◆ What is needed
Track down every line below that holds "Toggle" and copy it.

[Dataset items]
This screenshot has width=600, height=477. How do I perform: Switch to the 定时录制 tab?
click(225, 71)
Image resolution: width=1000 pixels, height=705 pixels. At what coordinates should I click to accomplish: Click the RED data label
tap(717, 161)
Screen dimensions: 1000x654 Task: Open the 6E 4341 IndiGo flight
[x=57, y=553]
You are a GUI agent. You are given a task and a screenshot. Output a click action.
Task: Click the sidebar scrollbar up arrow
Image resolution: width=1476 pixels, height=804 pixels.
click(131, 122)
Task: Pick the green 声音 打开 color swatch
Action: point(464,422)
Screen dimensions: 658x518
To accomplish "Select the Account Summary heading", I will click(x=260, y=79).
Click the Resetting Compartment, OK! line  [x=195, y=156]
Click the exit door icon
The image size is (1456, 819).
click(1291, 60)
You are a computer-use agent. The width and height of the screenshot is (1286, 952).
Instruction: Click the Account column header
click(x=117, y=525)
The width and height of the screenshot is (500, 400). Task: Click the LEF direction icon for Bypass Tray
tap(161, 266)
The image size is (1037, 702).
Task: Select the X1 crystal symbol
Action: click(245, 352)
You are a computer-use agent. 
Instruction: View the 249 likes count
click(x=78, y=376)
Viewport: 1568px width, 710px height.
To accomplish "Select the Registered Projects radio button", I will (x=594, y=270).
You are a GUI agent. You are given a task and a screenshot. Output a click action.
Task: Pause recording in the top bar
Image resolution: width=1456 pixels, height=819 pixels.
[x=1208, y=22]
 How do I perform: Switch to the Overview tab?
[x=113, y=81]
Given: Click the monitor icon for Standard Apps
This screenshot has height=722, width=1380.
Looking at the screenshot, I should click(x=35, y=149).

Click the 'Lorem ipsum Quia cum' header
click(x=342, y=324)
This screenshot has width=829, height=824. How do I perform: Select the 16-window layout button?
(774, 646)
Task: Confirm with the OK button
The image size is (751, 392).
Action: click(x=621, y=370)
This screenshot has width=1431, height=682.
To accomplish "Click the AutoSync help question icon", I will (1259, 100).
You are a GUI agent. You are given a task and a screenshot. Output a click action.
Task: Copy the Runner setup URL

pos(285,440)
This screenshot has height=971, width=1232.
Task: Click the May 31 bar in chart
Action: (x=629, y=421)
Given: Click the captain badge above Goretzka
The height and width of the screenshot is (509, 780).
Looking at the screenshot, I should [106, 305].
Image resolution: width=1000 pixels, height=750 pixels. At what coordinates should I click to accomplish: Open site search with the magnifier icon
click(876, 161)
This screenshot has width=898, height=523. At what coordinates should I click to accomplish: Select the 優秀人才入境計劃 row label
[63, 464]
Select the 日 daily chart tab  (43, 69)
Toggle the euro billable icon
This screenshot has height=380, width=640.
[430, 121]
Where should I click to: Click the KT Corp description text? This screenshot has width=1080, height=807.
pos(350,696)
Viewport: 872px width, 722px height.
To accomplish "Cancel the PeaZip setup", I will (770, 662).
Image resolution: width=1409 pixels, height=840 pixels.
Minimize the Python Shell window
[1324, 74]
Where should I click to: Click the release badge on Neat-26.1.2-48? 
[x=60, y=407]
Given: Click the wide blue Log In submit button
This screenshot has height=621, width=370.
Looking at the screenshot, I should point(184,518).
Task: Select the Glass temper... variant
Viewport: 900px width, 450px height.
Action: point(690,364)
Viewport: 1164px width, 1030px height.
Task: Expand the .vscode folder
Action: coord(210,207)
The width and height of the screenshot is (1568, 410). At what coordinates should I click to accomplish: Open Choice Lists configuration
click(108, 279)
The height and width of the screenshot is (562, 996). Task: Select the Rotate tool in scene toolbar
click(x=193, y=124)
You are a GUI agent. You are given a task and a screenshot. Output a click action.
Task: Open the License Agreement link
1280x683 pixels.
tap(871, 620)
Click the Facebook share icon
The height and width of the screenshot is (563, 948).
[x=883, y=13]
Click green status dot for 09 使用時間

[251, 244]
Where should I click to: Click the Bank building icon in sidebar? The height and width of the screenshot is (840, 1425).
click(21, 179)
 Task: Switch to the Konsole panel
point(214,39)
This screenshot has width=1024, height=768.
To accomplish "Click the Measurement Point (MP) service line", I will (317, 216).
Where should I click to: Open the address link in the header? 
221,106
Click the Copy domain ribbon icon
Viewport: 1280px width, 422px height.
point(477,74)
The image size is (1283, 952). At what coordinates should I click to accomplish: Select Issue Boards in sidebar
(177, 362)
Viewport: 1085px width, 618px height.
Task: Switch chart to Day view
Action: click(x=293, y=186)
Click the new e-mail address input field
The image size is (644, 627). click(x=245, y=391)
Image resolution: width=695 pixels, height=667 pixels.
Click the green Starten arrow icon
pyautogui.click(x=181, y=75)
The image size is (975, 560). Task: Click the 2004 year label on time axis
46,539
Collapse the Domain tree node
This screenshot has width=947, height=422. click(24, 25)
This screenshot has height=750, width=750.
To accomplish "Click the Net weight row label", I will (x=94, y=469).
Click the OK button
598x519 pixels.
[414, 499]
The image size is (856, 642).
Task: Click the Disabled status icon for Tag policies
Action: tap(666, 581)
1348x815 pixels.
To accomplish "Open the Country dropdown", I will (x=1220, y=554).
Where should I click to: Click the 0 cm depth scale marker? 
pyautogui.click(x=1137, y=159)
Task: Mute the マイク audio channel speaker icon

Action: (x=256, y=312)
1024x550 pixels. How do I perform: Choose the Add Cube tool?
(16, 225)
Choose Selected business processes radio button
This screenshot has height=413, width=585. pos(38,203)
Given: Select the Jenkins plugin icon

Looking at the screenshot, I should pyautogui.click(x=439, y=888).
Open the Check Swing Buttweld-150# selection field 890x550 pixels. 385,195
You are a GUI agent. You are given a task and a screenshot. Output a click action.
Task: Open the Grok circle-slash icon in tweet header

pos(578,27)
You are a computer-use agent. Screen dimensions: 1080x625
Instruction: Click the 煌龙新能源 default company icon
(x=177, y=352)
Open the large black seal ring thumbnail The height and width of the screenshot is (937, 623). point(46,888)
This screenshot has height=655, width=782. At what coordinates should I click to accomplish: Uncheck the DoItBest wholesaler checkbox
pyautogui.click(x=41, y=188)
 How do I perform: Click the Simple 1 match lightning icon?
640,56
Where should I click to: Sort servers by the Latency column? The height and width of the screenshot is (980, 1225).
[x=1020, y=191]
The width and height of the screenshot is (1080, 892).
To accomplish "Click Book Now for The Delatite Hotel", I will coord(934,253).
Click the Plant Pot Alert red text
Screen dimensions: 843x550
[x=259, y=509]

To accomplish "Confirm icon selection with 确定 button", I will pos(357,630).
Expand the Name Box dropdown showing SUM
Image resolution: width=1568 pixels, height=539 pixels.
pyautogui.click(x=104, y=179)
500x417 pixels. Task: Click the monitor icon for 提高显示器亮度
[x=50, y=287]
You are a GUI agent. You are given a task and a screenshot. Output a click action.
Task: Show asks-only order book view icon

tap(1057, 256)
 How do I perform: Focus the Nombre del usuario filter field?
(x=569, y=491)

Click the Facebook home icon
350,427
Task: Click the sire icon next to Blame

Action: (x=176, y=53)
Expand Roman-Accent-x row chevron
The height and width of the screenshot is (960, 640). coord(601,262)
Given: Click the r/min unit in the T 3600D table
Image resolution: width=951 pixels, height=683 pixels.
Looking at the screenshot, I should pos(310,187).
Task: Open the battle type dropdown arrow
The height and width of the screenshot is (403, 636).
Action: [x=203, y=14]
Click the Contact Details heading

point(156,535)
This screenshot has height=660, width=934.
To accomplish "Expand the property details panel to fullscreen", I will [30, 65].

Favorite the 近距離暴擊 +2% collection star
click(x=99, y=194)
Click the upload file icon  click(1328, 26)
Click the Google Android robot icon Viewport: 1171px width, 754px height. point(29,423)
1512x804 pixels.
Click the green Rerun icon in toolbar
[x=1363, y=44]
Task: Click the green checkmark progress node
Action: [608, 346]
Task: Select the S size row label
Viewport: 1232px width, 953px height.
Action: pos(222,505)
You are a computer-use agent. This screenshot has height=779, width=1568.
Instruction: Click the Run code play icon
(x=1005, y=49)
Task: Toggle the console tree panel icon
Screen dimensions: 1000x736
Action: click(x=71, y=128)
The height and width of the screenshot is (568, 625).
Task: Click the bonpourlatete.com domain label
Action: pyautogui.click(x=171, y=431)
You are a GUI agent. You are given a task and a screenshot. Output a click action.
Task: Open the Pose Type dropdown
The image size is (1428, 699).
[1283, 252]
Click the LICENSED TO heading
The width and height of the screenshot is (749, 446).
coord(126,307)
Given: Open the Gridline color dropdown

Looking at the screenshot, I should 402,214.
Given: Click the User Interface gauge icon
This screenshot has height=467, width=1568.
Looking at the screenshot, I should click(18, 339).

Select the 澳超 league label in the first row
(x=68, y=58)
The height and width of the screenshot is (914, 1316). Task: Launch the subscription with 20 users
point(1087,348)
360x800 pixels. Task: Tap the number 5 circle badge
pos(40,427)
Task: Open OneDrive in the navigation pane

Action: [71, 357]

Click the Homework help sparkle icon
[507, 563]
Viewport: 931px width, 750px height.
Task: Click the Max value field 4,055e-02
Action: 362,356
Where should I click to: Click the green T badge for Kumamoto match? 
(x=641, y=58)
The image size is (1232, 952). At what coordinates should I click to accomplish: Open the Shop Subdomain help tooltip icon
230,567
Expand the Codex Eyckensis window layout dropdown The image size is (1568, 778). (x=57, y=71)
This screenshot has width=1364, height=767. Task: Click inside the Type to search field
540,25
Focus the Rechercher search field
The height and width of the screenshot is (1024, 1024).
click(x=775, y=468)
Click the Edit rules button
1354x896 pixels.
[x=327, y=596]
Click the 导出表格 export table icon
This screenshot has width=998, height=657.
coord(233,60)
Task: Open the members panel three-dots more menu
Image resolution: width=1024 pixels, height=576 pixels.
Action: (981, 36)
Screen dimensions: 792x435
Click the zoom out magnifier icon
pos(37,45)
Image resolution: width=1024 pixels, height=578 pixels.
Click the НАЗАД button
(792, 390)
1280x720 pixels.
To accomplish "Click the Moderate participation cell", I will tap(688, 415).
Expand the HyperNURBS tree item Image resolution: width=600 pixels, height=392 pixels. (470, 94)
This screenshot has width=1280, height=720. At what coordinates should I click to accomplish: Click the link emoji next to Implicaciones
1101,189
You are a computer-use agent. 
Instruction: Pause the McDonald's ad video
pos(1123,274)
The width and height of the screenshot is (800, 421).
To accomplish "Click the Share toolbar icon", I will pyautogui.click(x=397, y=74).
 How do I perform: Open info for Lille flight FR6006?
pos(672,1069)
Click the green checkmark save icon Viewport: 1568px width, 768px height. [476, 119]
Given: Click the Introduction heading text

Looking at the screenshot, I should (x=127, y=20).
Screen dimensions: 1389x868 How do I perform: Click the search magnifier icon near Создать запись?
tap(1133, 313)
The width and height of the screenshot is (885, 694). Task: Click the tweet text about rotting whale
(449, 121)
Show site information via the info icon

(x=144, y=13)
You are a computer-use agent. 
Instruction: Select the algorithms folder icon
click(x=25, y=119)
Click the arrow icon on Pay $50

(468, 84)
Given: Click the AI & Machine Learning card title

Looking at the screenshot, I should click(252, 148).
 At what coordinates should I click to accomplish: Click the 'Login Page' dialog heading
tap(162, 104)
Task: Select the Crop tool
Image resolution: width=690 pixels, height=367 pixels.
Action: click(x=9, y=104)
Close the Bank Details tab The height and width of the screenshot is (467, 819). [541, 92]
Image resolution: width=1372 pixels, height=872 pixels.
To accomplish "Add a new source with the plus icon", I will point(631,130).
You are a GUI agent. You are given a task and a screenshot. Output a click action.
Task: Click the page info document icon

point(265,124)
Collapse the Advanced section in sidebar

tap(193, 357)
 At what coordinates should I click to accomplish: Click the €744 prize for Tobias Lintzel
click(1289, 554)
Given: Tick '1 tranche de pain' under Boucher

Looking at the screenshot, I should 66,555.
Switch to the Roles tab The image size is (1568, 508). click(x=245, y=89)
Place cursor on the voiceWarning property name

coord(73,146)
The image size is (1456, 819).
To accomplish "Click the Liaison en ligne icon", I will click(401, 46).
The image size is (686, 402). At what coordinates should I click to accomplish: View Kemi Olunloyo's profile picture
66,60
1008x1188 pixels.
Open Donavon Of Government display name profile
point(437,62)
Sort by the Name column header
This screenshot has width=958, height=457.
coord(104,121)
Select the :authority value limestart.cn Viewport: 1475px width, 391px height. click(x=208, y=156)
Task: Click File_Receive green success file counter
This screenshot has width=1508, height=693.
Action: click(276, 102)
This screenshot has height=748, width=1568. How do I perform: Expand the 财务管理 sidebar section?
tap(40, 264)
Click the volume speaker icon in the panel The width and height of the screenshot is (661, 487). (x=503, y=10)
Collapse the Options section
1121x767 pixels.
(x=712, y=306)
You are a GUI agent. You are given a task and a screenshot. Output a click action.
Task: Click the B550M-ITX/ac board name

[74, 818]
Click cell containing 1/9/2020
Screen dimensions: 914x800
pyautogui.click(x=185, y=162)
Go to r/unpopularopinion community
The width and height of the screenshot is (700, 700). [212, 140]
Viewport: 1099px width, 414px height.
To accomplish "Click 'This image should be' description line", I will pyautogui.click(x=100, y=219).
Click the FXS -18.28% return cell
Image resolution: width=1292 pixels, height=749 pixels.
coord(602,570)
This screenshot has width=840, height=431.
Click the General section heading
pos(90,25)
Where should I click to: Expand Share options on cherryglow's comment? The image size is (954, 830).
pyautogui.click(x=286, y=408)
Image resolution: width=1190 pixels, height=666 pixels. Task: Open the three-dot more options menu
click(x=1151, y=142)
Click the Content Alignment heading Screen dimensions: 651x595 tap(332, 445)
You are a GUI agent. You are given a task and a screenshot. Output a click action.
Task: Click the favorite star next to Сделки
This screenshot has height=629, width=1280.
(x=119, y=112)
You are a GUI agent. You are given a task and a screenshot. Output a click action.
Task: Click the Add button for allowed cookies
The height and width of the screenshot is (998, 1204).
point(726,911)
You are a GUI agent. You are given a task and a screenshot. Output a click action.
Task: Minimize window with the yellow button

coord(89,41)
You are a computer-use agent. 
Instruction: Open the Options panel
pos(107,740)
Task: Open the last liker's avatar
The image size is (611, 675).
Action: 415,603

◆ Response
Toggle the euro billable icon
Task: Toggle the console tree panel icon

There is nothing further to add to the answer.